放課後、学校の廊下を歩いていた蘇摩。彼は織斑一夏と話をして、事前に得た情報と自分の印象を付き合わせていた。

 

(性格は甘ちゃん。男女問わず誰に対しても優しく振舞っている。演技である可能性は無し。他人からの好意には鈍感。現在5人の女性にアプローチを受けているが気付く気配は今のところ無し。

身体能力は中の上。服の上からでは推定だが、無駄に鍛えているわけではなく実際に動かすことを想定したいい鍛え方だった。ISでの戦闘能力は代表候補にボコボコにされるレベル。
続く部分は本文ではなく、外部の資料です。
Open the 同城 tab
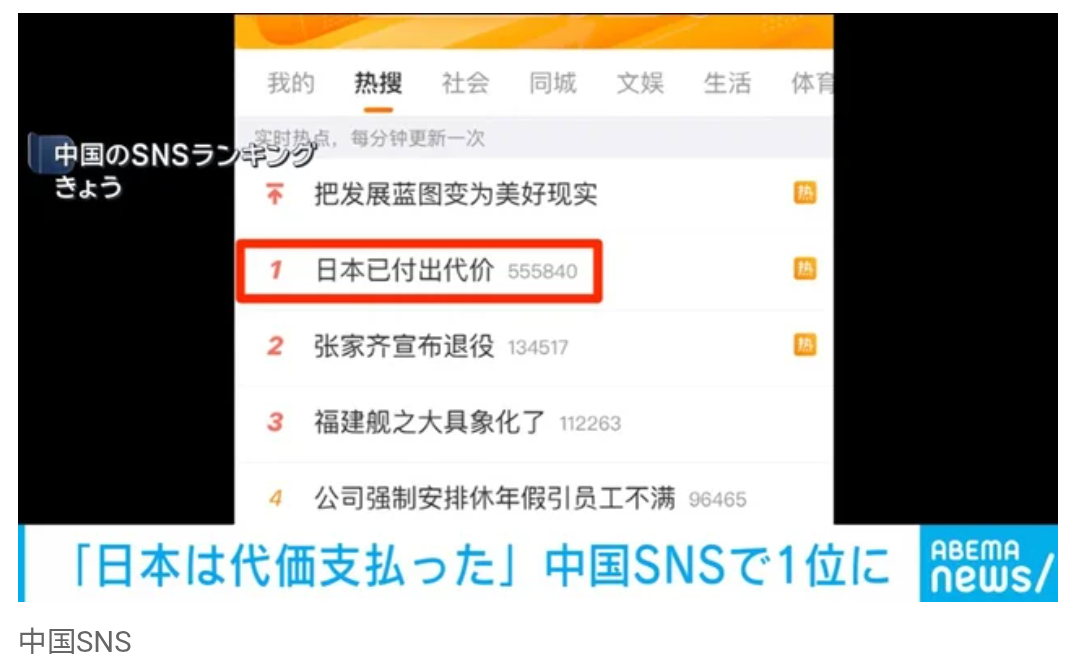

だが、実戦に強いタイプなのか、無人機襲来。及び銀の福音の時も専用機持ちと連携し、高いポテンシャルを発揮している・・・・・・あとは、実際に戦り合ってみなけりゃわからんか・・・・・・)

 

そこまで思考した所で、一夏の姉。織斑千冬と出くわした。

 

「ラーズグリーズか。ちょうどい。お前に部屋の鍵を渡していなかった」

 

「ん?ああ。確か一夏と同じ部屋でいいですよね?」

 

千冬は頷き、彼に部屋の鍵を投げ渡した。結構な速度で投げられた鍵を彼は普通に掴むと、部屋番号を確認する。

 

「1025。分かりました。ありがとうございます」

 

そう言って、蘇摩は歩き出す。ちょうど一夏がやってきた。

 

「おお、蘇摩。それに千冬ね・・・・・・じゃなかった織斑先生」

 

「ああ」

 

「おう」

 

一夏は蘇摩に足早に近づいてくる。彼の後ろから例の5人もやってきた。千冬は、蘇摩に「またな」と言ってその場をたち去る。教師という役柄、仕事とかも多いのだろう。
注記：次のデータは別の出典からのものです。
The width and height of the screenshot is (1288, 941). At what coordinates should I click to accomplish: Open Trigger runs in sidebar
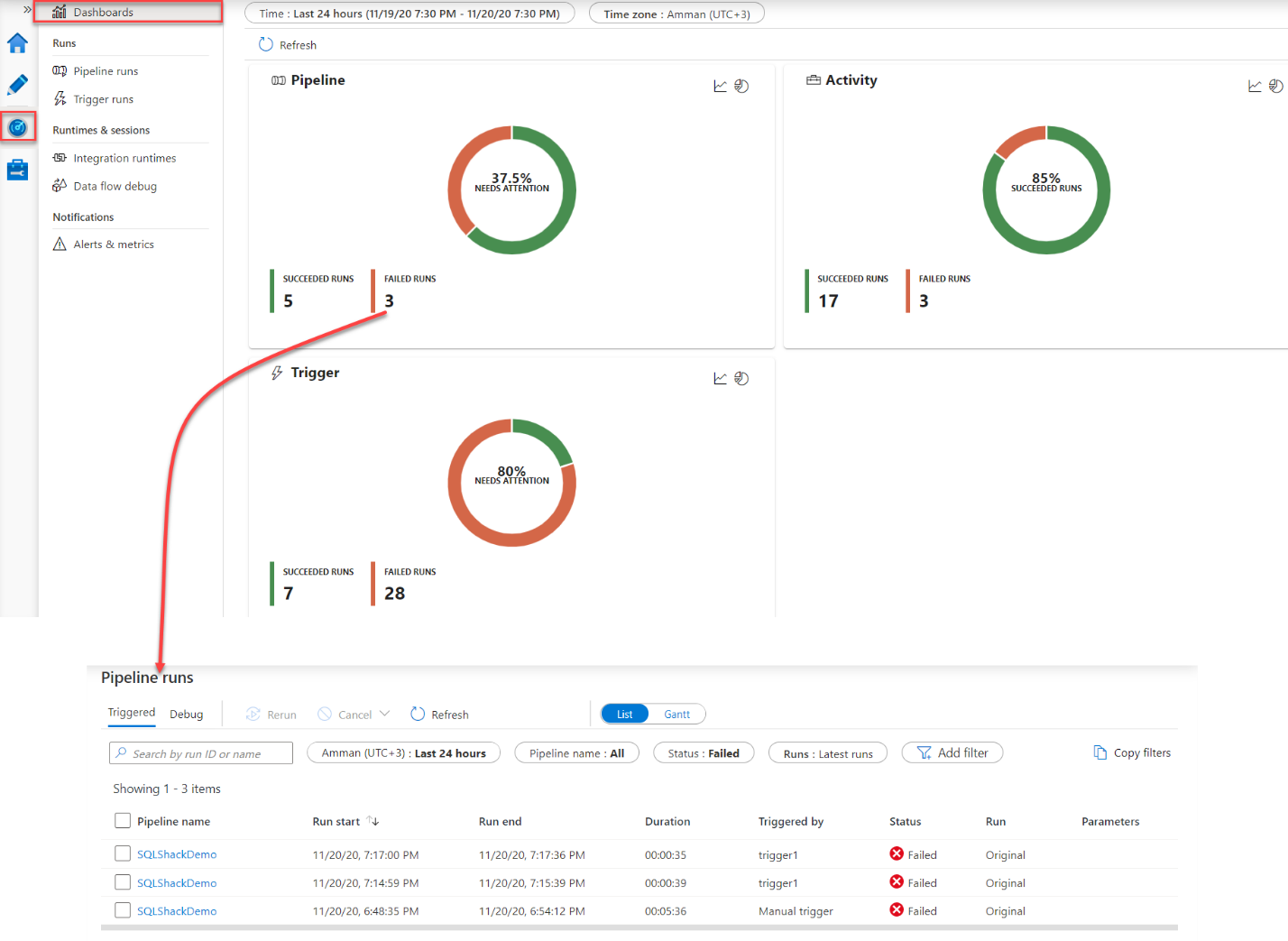pyautogui.click(x=103, y=99)
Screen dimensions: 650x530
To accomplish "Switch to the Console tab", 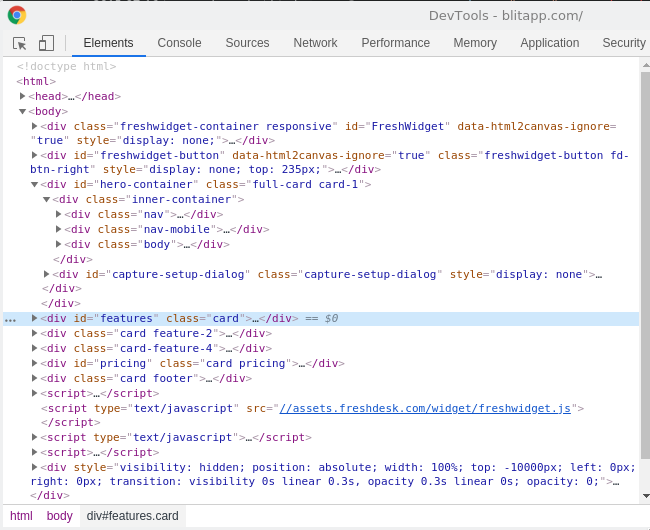I will [179, 43].
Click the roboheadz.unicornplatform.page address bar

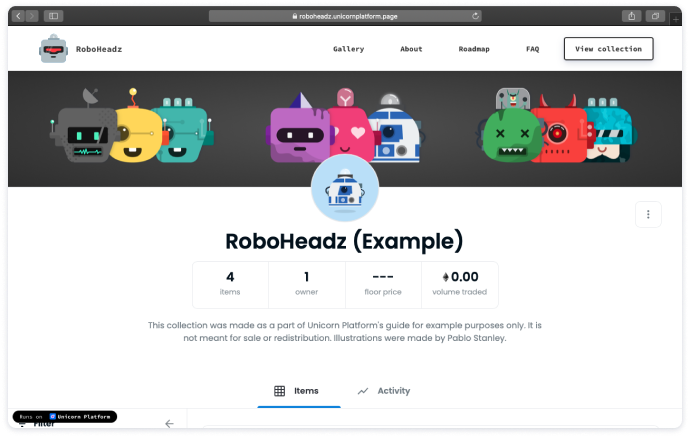point(344,16)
一夏はそれを見送ったあとで、蘇何かを思いついたのか摩にこう提案した。

 

「一緒にアリーナに行かないか?これから鈴と模擬戦するんだけどさ。よかったら蘇摩もどうだ?」

 

蘇摩は一瞬ふむ、と考える仕草をする。確かに一夏の実力をこの目で確認するいい機会になる。そのあとで、一度自分のISを動かして早いとこなれるのもいいだろう。

実際あの時一度偶然で動かして以来、一度もISに乗っていない。べつにISが嫌いなわけじゃないが、使う必要が今までなかったからだ。

 

「解った。俺も同行させてもらおうかな」

 

「おう。じゃ早速行こうぜ。あまり長い時間アリーナも使ってられないからよ」

 

そう言って、蘇摩を含めた6人は足早にアリーナへと歩いて行った。

 

――――

 

「はあ、仕方なけどさ。更衣室が一箇所だと何かと不便なんだよなぁ」

 

更衣室で、IS用のスーツに着替えていた2人。そんな中、一夏は溜息をついた。確かに、こんな広い学園内で使用できる更衣室が一箇所だといろいろ面倒くさい。それにISの無断展開は禁止されていて、

移動の時間短縮もできないという。おまけにトイレも一つらしいな。確かにこんな環境で生活していれば、そう言った愚痴の一つも出てくるだろう。

 

「そういえば」

 

一夏が思い出したように声を出した。そして、こちらへ向き直る。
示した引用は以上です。